Friday, December 8, 2006

Everybody is cheating in World of Warcraft

I used to be a "DCI certified level 1 judge" for Magic the Gathering. Which means I took an exam on the complex rules of that game, and judged a couple of smaller tournaments, before being allowed to judge side-events at the World Championship 2000. Besides rules knowledge the job of a judge in a Magic the Gathering tournament is to prevent cheating, and to decide whether cheating was really going on when one player accuses his opponent of it. As you might guess, the rules enforcement level at a World Championship is pretty strict. And if you apply such a strict definition of what cheating is to World of Warcraft, you quickly realize that nearly everybody is cheating in WoW.

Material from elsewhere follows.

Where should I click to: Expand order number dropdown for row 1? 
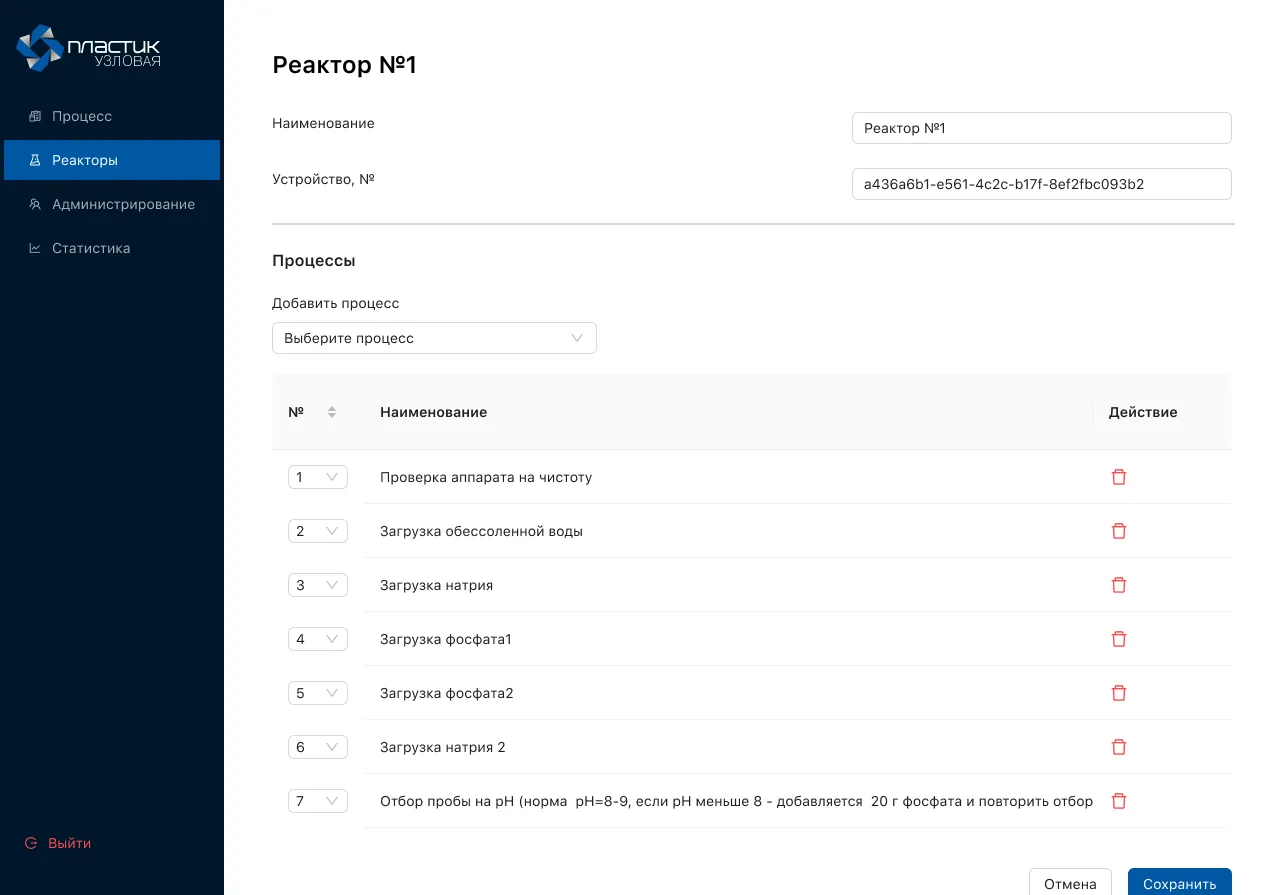click(x=317, y=477)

Magic has some team events. Communication between members during the event is strictly forbidden in many cases. If I had found a team using electronic devices to talk to each other during a draft, I would have had to disqualify them. Meanwhile in World of Warcraft it is perfectly normal for some teams to use voice chat, while other teams don't have it. Voice chat not only makes beating a raid dungeon much easier, but also gives a nearly unbeatable advantage in small PvP battlegrounds. Use of electronic devices for communication outside of the communication channels the game offers you: Cheating!

In Magic there are limited and unlimited events. Limited means that you can't play with your whole collection of cards, but you are assigned a number of packs of cards as resources, and you have to build a deck with them. And everybody has to play with the cards he received, you can't give any of your cards to a friend who is also playing or sell them to him. In World of Warcraft the situation is far more bizarre: You are allowed to receive resources, like gold, from somebody else, as long as you didn't pay him. Imagine me as a Magic judge would have witnessed somebody passing cards to somebody else. Under the Magic rules both players would have been banned, but under WoW rules I would have to find out whether any cash changed hands as well, which is pretty much impossible. One of your characters receiving gold or items in World of Warcraft from another of your characters, or from a friend or guildmate, or from a gold farmer: Cheating!

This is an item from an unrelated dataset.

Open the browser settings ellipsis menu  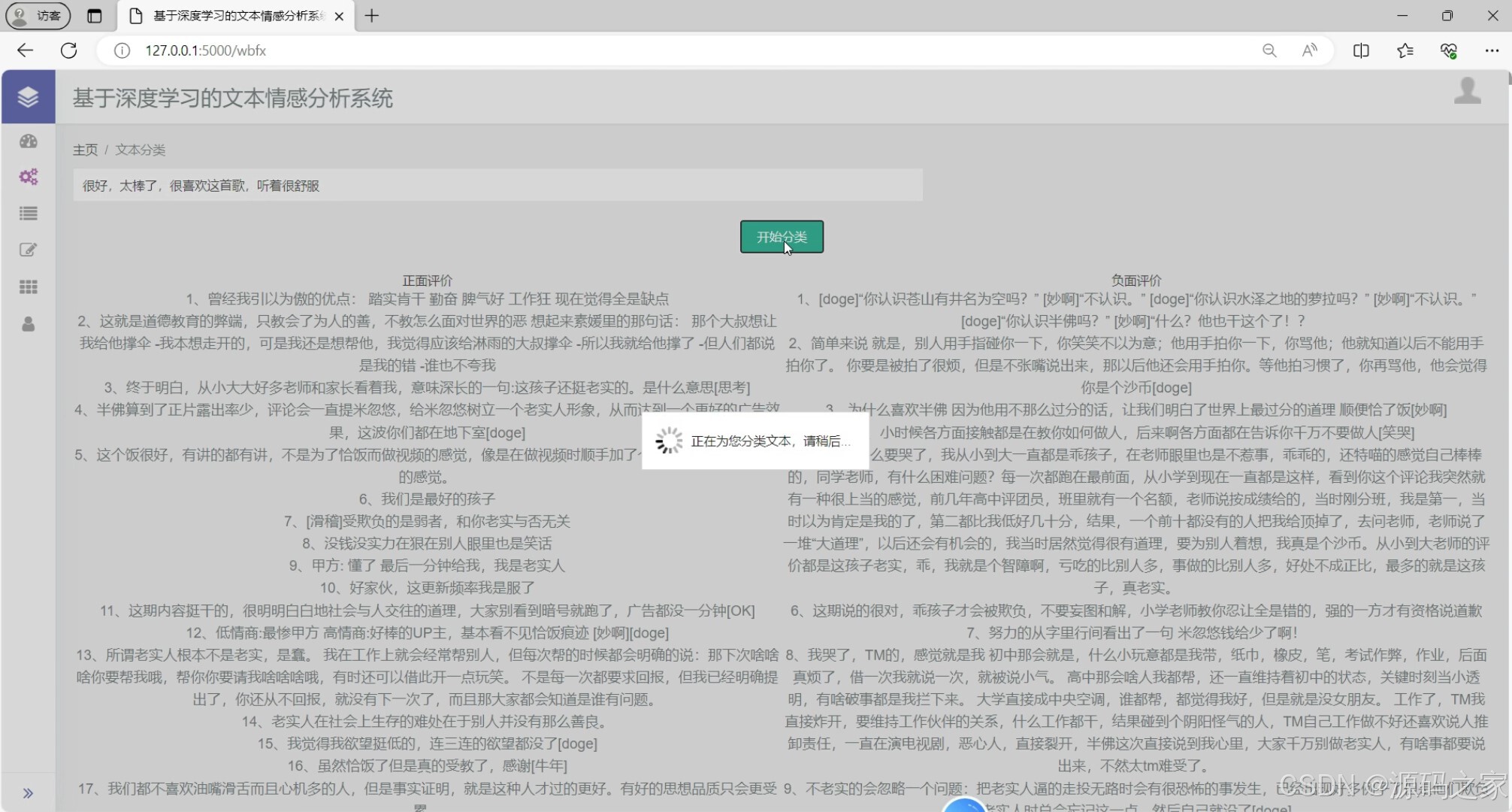click(1493, 50)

A Magic player using a computer during a draft to calculate probabilities of certain cards coming his way would have gotten kicked out of the tournament pretty quickly. You can only use your head to calculate when playing cards, not software to make your life easier. In World of Warcraft nearly everybody uses mods and addons to make his life easier, and only "hacks" and "bots" are illegal. And some addons have a huge impact on your efficiency, otherwise people wouldn't be so angry about Decursive being disabled. Using third-party software to increase you efficiency in a game: Cheating!

So why are so few people playing World of Warcraft totally legit, and why does Blizzard allow all these activities which are cheating by any strict definition? Some of them are allowed because Blizzard simply couldn't control whether somebody is using these methods or not. Voice chat is a prime example. Even if the Blizzard Warden could detect the voice chat software running on the machine on which WoW is running, people could simply run the voice chat on a second computer. Something which I do anyway, to reduce workload on the game PC. Blizzard doesn't even know if that team beating up everybody else in Warsong Gulch isn't simply sitting all together in the same room. There is no possible way to disallow communication.

But the underlying reason why nobody cares about most forms of World of Warcraft cheating is that it isn't really a competitive game. The latest Magic the Gathering World Championship awarded a total prize money of $250,000, so you better make sure that everybody is playing on an equal level. Cheating in World of Warcraft earns you nothing, except in cases where gold farmers use bots to make gold and sell it, and these *are* banned.

World of Warcraft can't really be a competition, because it is not inherently fair. Your progress and standing in the game depends to a very large extent on the number of hours played. Imagine a race that goes on over many days (like the Tour de France), but where the contestants don't all start at the same time, not even on the same day, and don't all race for the same number of hours per day. Did the guy who crosses the finish line first win because he was fastest? Or did he just start earlier than the competition and race for more hours per day than they did?

As soon as you start considering World of Warcraft not as a game which you can win, but more like a toy, a sandbox in which you can play, it becomes evident why the very concept of "cheating" isn't really appropriate. Of course people disrupting the sandbox play of others should be evicted from it, just as they are in Kindergarten. But if somebody is building nicer sandcastles than the other people playing in the same sandbox, because he uses a bucket and a little star-shaped form, is not disrupting the game, however jealous the other kids in the sandbox might be. You can't cheat in a game which can't be won. That is why Blizzard allows people to use addons or transfer gold to other characters: It makes playing for them more pleasant, and doesn't really disrupt the game play of others.